Page MenuHomePhabricator

Isolate contintcloud nova project from the rest of the wmflabs cloud
Closed, DeclinedPublic

Description

The labs project contintcloud created by T86167, needs to have its instances network isolated at OpenStack level. We need to determine the list of security rules we would have to apply. Things that come to mind:
out access to:

  • labs infrastructure (puppet? dns ntp ..)
  • npm/pip/rubygems​
  • Gerrit
  • Zuul git repositories

in access from:

  • Jenkins master via ssh

Event Timeline

hashar raised the priority of this task from to Needs Triage.
hashar updated the task description. (Show Details)
hashar subscribed.
Krinkle triaged this task as Medium priority.Mar 2 2015, 1:50 PM
Krinkle set Security to None.
Krinkle renamed this task from Isolate contintcloud labs project from rest of the labs project to Isolate contintcloud nova project from the rest of the wmflabs cloud.Apr 3 2015, 12:17 AM

@Andrew do we have an easy way to prevent a given labs project (contintcloud) from reaching other projects? Specially we will need a way to set outgress filter (currently Horizons only shows ingress and does not one allow to setup the direction apparently).

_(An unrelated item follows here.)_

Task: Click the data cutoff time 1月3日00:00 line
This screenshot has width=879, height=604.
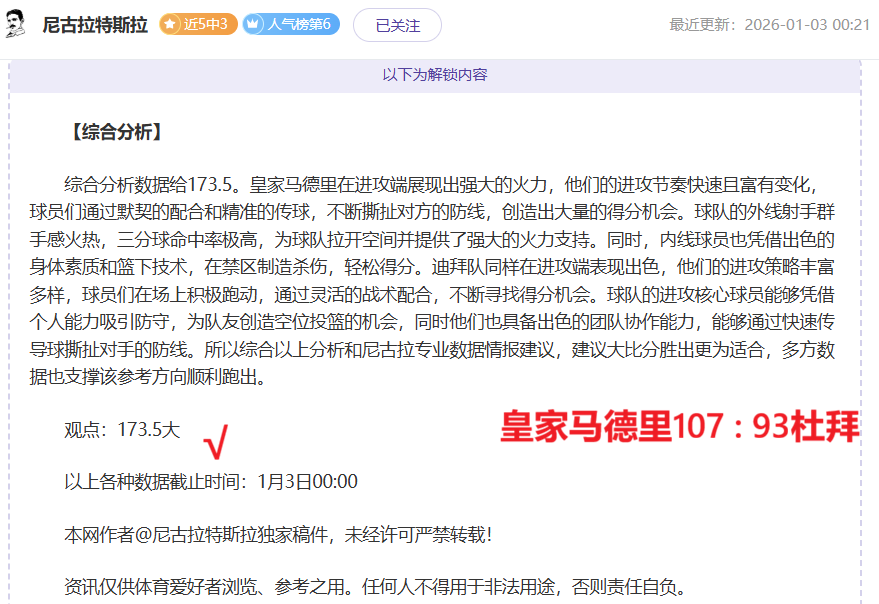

From a discussion with @Andrew on IRC. Horizons shows the direction next to rules which seems to indicate we can change it.

But from: https://wiki.openstack.org/wiki/Neutron/SecurityGroups

Allows specifications of ingress and egress (Nova security groups defines ingress rules only) --

We are using nova security groups and nova-network. So apparently no Egress filters for us :-/ We will need to migrate to Neutron and stop using Nova security groups.

And from https://bugs.launchpad.net/nova/+bug/1267140 :

... nova-network only supported ingress rules, so nova API matches that. If you want egress rules, you should use the Neutron API.

Peter601980 renamed this task from Isolate contintcloud nova project from the rest of the wmflabs cloud to r.Dec 28 2015, 8:06 AM
Peter601980 closed this task as Invalid.
Peter601980 lowered the priority of this task from Medium to Lowest.
Peter601980 updated the task description. (Show Details)
Peter601980 changed Security from None to Access Request.
Peter601980 removed subscribers: Krenair, Andrew, JanZerebecki and 2 others.
TTO renamed this task from r to Isolate contintcloud nova project from the rest of the wmflabs cloud.Dec 28 2015, 9:12 AM
TTO reopened this task as Open.
TTO raised the priority of this task from Lowest to Medium.
TTO updated the task description. (Show Details)
TTO changed Security from Access Request to None.
TTO added subscribers: Krenair, JanZerebecki, Andrew and 2 others.

That is no more needed. Nodepool is legacy and it will be phased out (as well as contintcloud) over the next few months.